Bottom line, if you are a founder / CEO you will likely hold on to specific functions for far too long. You started the company, did everything or almost everything yourself, and now have begun to hire people to take on key functions and roles. Maybe you handed off sales management. Maybe you are planning to hand off development and then professional services. But likely you keep doing many things that you need to stop doing. As founder / CEOs, you often complain about how busy things are and how difficult it is to find the time for critical activities, yet an analysis of how you spend your day may suggest that there are better choices for how you allocate your productive time.
Here are some of the most common “other jobs” I have seen CEOs keep. Are you holding on to these too long?

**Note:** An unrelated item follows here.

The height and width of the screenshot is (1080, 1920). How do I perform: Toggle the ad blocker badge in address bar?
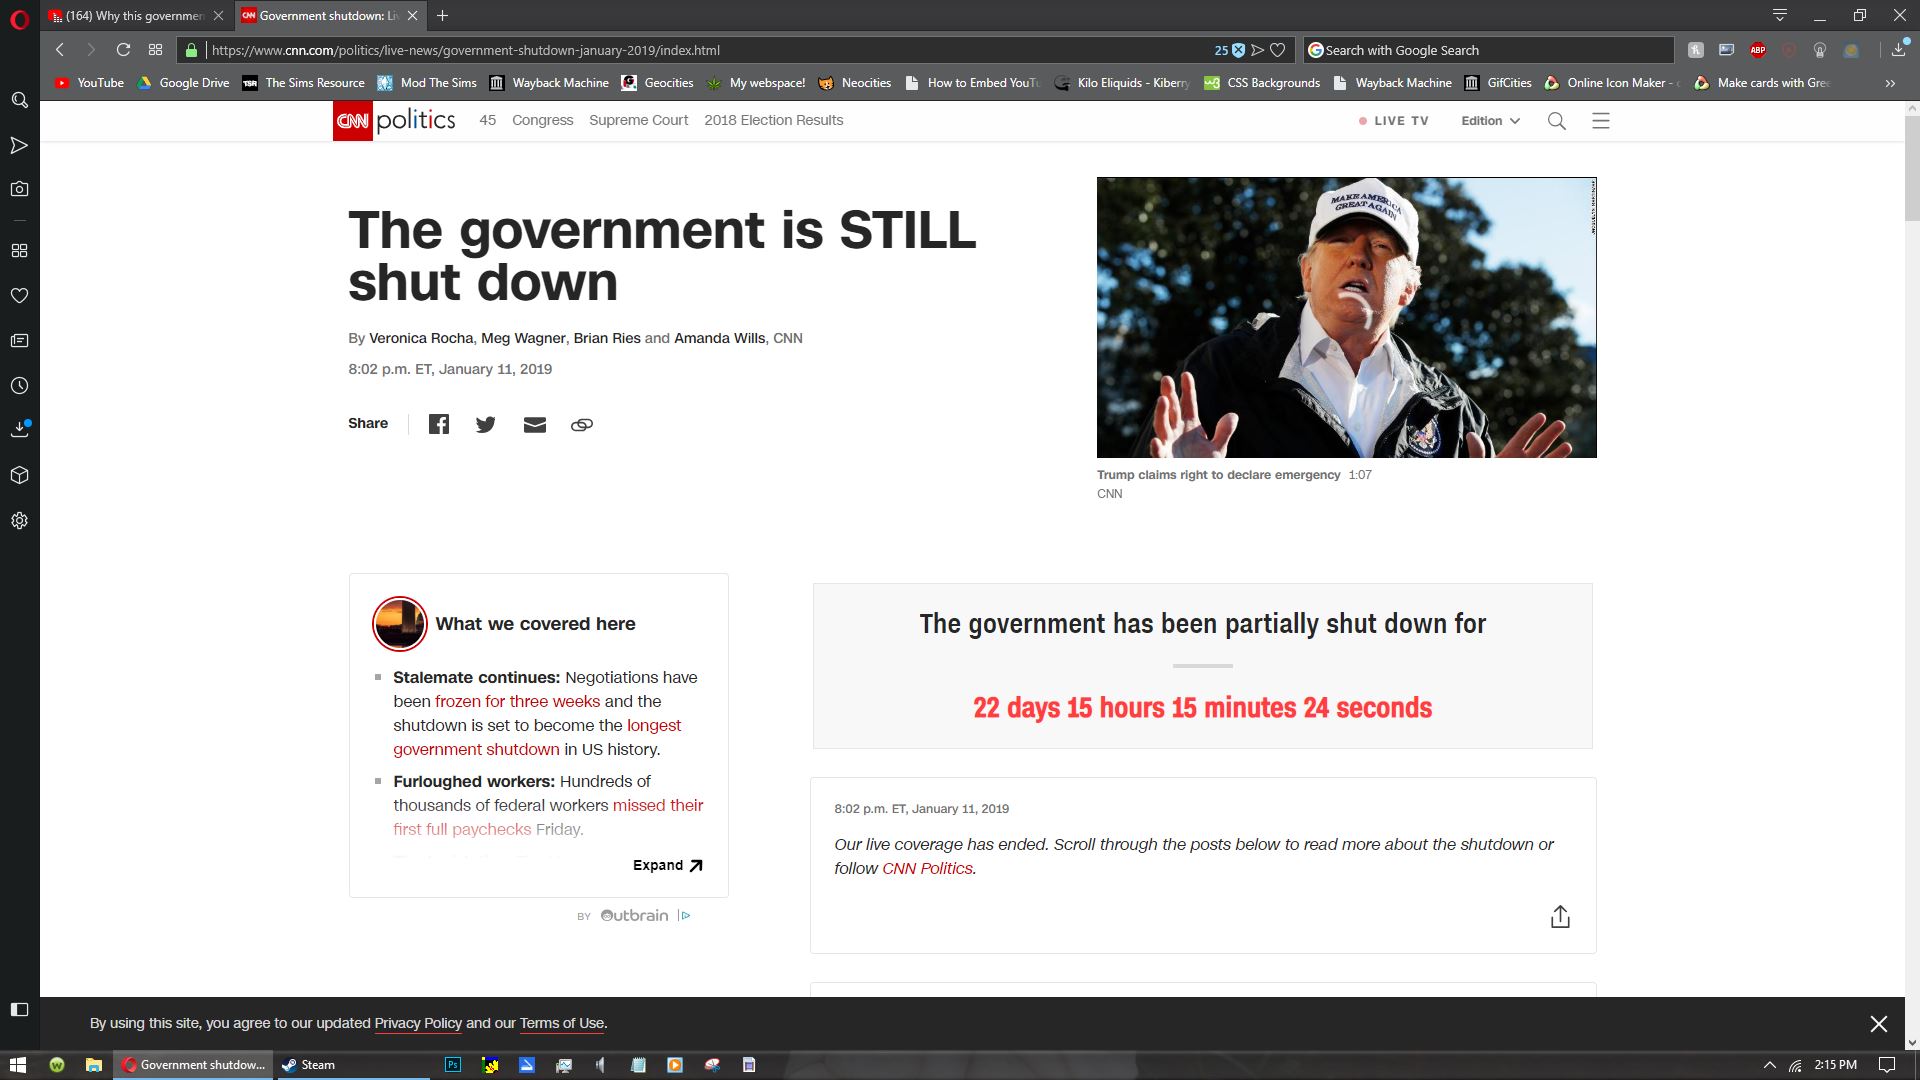[1237, 50]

- Office manager – the CEO still thinks it is his or her job to deal with telephone issues, the bad air conditioning, the floor plan for the new office, the food and drink management in the kitchen, the choices of snacks. Add up the hours these jobs take and ask if this time might be better spent elsewhere and if it is worth finding others to take up parts of the tasks. Do not necessarily hire an admin, but give out parts of jobs to different people. Or bring on an intern. Spend your time loading up the pipeline, not the fridge.

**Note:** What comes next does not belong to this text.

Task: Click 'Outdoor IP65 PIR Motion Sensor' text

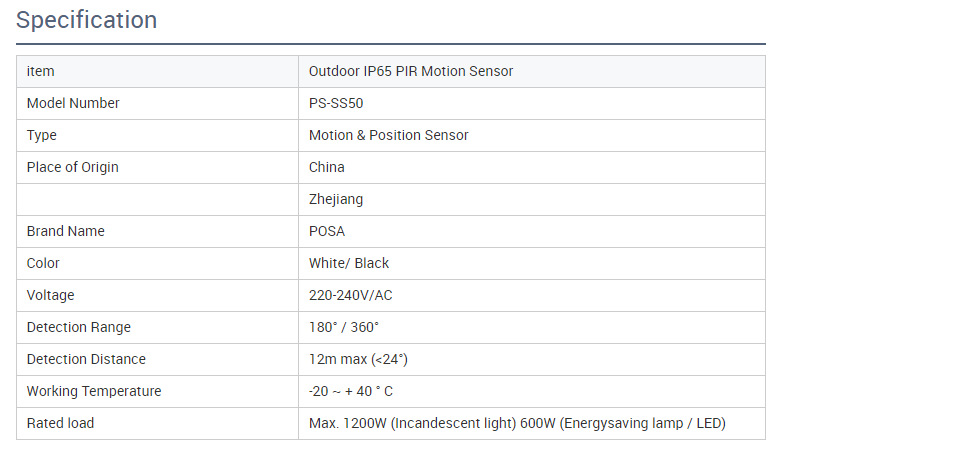Action: 411,71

- Basic accounting – running QuickBooks, owning the financial model, doing the accounts payable, writing checks. Is that really how you want to spend your time? We rarely back a CEO who is a trained CPA, and for a reason. We do invest in CEOs who are closet excel data geeks and love their models, but expect them to focus more on the key assumptions and their implications for the business than the formulas. Face it; you have to give it all up – except for signing checks and sending wires so that you know where the money goes. Some of these accounting tasks are clerical and others can be handled by part-time CFO support. Spend your time scoring goals and let someone else keep score
- Travel / Calendar Management– Are you still doing your travel? When the business was small and travel was less frequent, it was easy to go online and book your infrequent travel. Today, your schedule is in flux, as you throw in last minute city stops to see a prospect or visit an investor. Travel and calendar become a linear program of your available time and travel constraints, and someone needs to help you do this and do it well. It feels more egalitarian to do your own travel but what is egalitarian about how hard you are working?

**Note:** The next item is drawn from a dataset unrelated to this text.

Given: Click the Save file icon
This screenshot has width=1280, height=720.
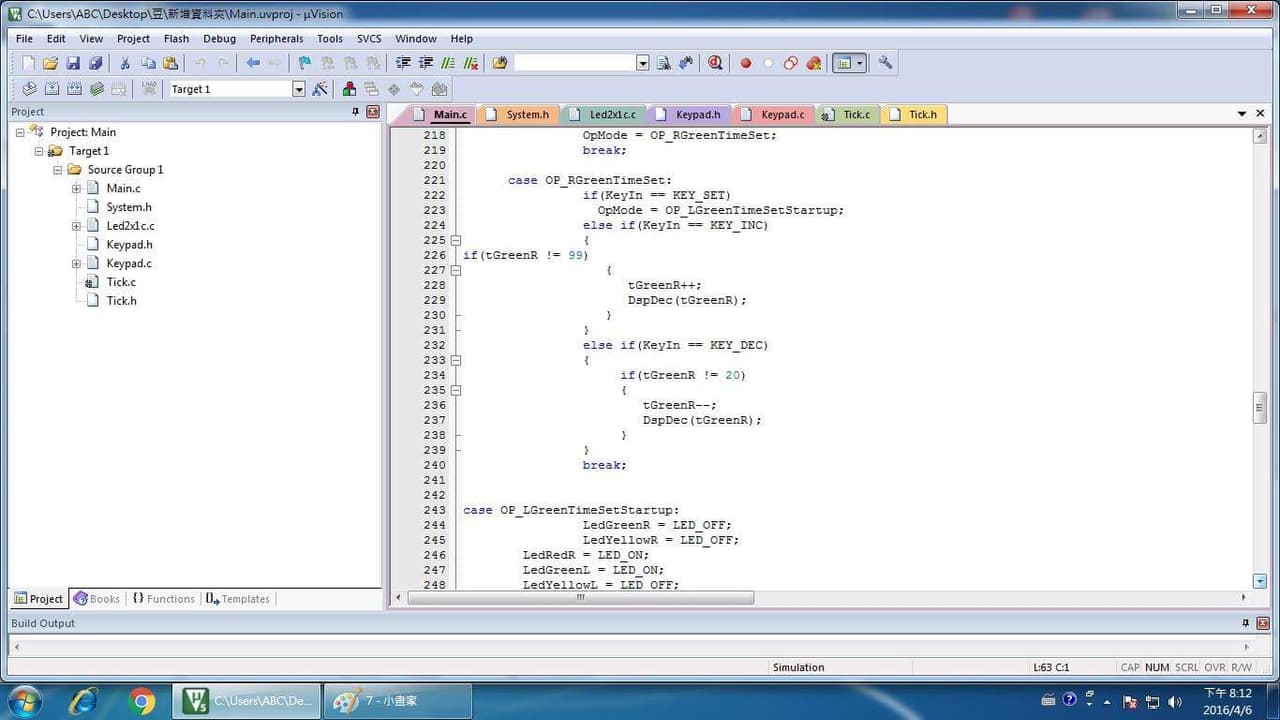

- HR – People are your biggest asset and you always need to remain deeply involved in talent acquisition, but are you still handling new employee onboarding documentation? Payroll? Option grants? EEOC employer compliance? When hiring new talent, are you managing the scheduling of interviews with the team and coordinating the process of bringing candidates into the office? If so, you are probably a bottleneck and losing good candidates. The CEO’s role is to attract and retain talent, but not to be the human resources department.
- Chief Everything – at some point you need to realize that you can’t do all of this on your own. Head of sales, client relationship manager, customer support (with midnight calls coming to you), head of marketing, head of product management, etc. cannot all fall under your area of responsibility. Some of these roles need to be filled with new hires or delegated to the strong team members you already hired until you have the scale to make the additional hires.
CEO is a full time role that should be focused on addressing how you sell, how you compete, how you hire and motivate a team of A players, and how you finance the business – all while managing high double or triple digit growth. You can’t do the CEO job well if you wear all these other hats.
The message is not to go hire a lot of people – that is the wrong take-away. The truth is that when you have only one employee and that employee is you, then you must perform these tasks. The message here is that you should constantly ask yourself what you should give up, hand over, or hire to fill as your business matures. By the time you have raised venture investment, much of this should be off your plate or the open organizational slots should be identified, on the org chart, and quickly filled to let you focus where you are most needed.
Failure to delegate and failure to focus time on the right things can often lead to greater and far more painful failures. We all want you to avoid that.